Subnautica, par exemple, n'a pas inventé le jeu de survie et a adopté des mécaniques déjà bien connues de celles et ceux amateurs du genre dont Steam, notamment, nous abreuve depuis des années. Et pourtant, il est parvenu à corriger les travers que l'on peut trouver chez de nombreux représentants du genre. Outre l'originalité du propos lui-même, un jeu de survie sous-marin, Subnautica a su se réapproprier et sublimer le jeu de survie. Un monde façonné à la main excluant la frustration de l'aléatoire, une interface exemplaire de limpidité, un scénario avec un début et une fin qui n'oublie pas pour autant les éléments de sandbox... corriger les défauts d'un genre et le reprendre à son compte permet de le réinventer, c'est en soit une preuve d'innovation. Le constat est également valable pour un Frostpunk, qui a posé un regard neuf sur le jeu de gestion, que ce soit dans le propos, sombre, ou la construction circulaire justifiée par le scénario du jeu et dont découlent des mécaniques de gameplay inédites dans ce registre. Un Double Kick Heroes a de son côté posé un regard atypique sur le jeu de rythme, en proposant une bande son Metal tendance bien dégagée derrière les oreilles, ce qui est assez rare pour être souligné, mais également en axant son gameplay sur les patterns de batterie tout en saupoudrant le tout d'élément de shoot'em up.

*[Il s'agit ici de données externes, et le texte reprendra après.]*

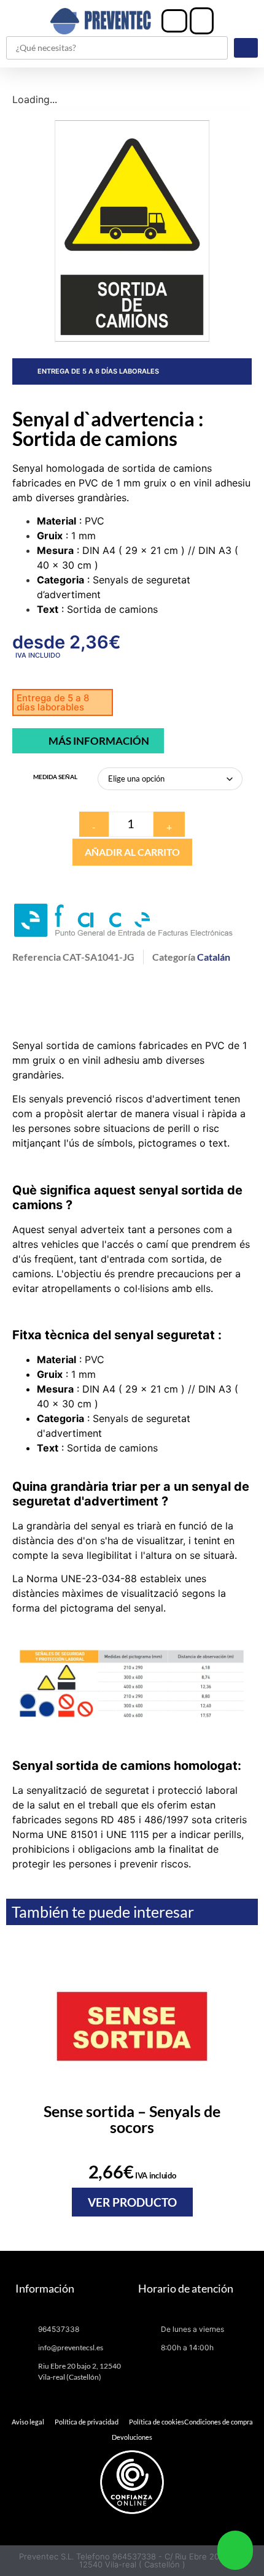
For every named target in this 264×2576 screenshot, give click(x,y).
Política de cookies (156, 2422)
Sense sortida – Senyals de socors (132, 2119)
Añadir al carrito (132, 852)
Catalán (213, 957)
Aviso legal (28, 2422)
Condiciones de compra (218, 2422)
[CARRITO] (202, 20)
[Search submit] (246, 48)
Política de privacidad (86, 2422)
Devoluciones (132, 2437)
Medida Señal (55, 777)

L'innovation peut également être visuelle, comme l'a démontré le très étonnant 11-11 : Memories Retold, qui a adopté une esthétique impressionniste terriblement originale et audacieuse, conférant à son propos un côté intemporel. Plus tranché encore, et plus parlant lorsqu'il s'agit de trouver un exemple prouvant que non, tout n'a pas encore été fait : Return of the Obra Dinn. Outre son aspect rétro soigné et l'incroyable dynamisme qui se dégage de certaines scènes pourtant figées, c'est par son approche du jeu d'enquête que le titre de Lucas Pope a impressionné plus d'un joueur.
Et en effet, l'univers indépendant subit sans doute moins de pressions et est soumis à moins d'obligations de résultat d'actionnaires, par exemple, lui autorisant une liberté de création plus exacerbée que chez les AAA. Cependant, il est regrettable que les studios de plus grande envergure, composés d'un grand nombre d'individus au vrai potentiel créatif, ne prennent pas plus de paris risqués. Espérons que l'industrie en général emboîtera le pas aux plus novateurs pour faire évoluer et aussi réinventer un média qui, par son essence même, ne devrait pas rester dans la stagnation.